Massive Data Scrape Attack Forces Midjourney to Temporarily Disable Servers
Last Saturday, AI-image generator Midjourney’s servers were temporarily disabled for 24 hours owing to a massive attack. The assailants, suspected to be data collection engineers from rival firm Stability AI, conducted the attack via a single account. Following this incident, all Stability AI employees have been barred from using the Midjourney platform.
Details of the Attack & Investigation
Midjourney engineers detected anomalous activities from an account repeatedly requesting and downloading user queries and images. The continuous flow of these request-image pairs led to an overload on the company’s servers, resulting in a partial database shutdown for 24 hours. Following a thorough investigation, Midjourney identified the culprit account linked to two credit cards owned by a leading data collection engineer at Stability AI’s Stable Diffusion team. As a consequence, Midjourney has decided to blacklist all employees of Stability AI from their platform.
Competition in AI Generation Industry
Midjourney and Stability AI are leading competitors in the generative AI sector.
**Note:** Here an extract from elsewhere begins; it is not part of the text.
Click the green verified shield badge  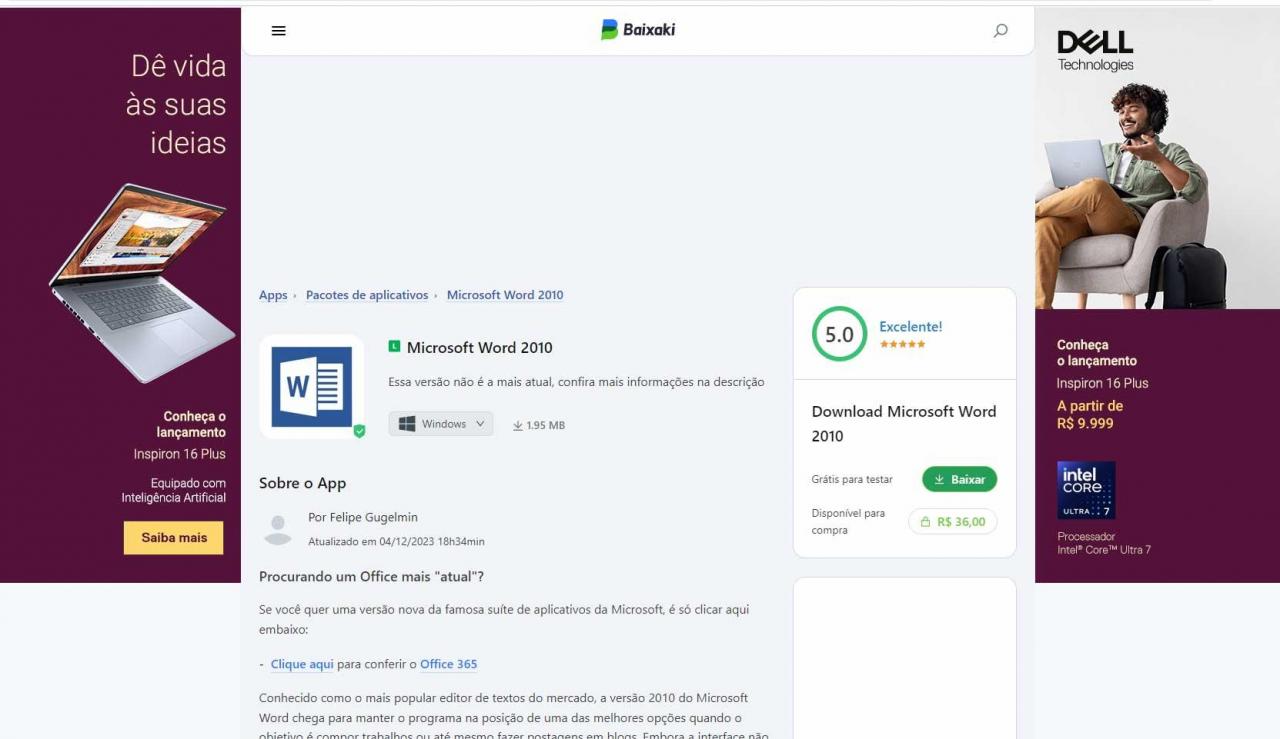click(x=359, y=431)
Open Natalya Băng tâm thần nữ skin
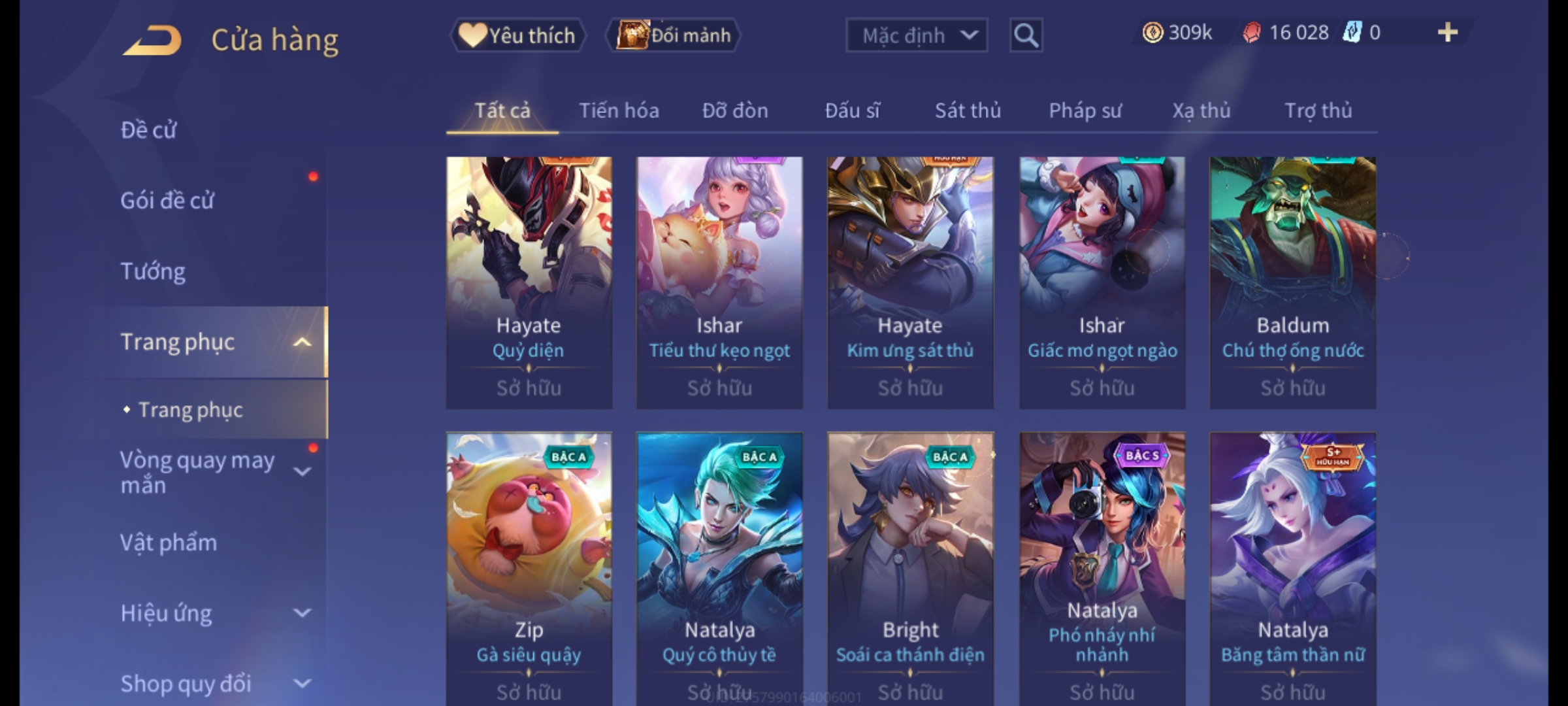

San Francisco-based Midjourney, founded by David Holz, pulls in revenue of around $200 million and operates with a lean team of fewer than 100 employees without any external capital. London-based Stability AI has managed to raise $197 million in funding from Lightspeed, Coatue, and Intel at a $1 billion valuation. As per AIM Research data, the company garnered revenue worth $44.2 million in 2023.
Stability AI’s CEO Emad Mostaque responded to the incident, doubting that the activities can be deemed a DDoS attack. He maintained that if any of his employees were involved, their actions were not premeditated and promised to run an internal investigation. To aid this, Holz shared additional information with Mostaque.
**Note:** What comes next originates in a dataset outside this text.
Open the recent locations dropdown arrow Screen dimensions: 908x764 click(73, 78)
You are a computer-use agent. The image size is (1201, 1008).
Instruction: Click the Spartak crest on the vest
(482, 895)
Understanding Data Scraping
Data scraping refers to the extraction of information from other software responses, typically in order to train AI models. While this has become a standard practice, it sometimes raises eyebrows due to its impact on the host servers, leading to slow response times and a diluted user experience. However, server shutdown incidents due to data scraping have been unprecedented until now.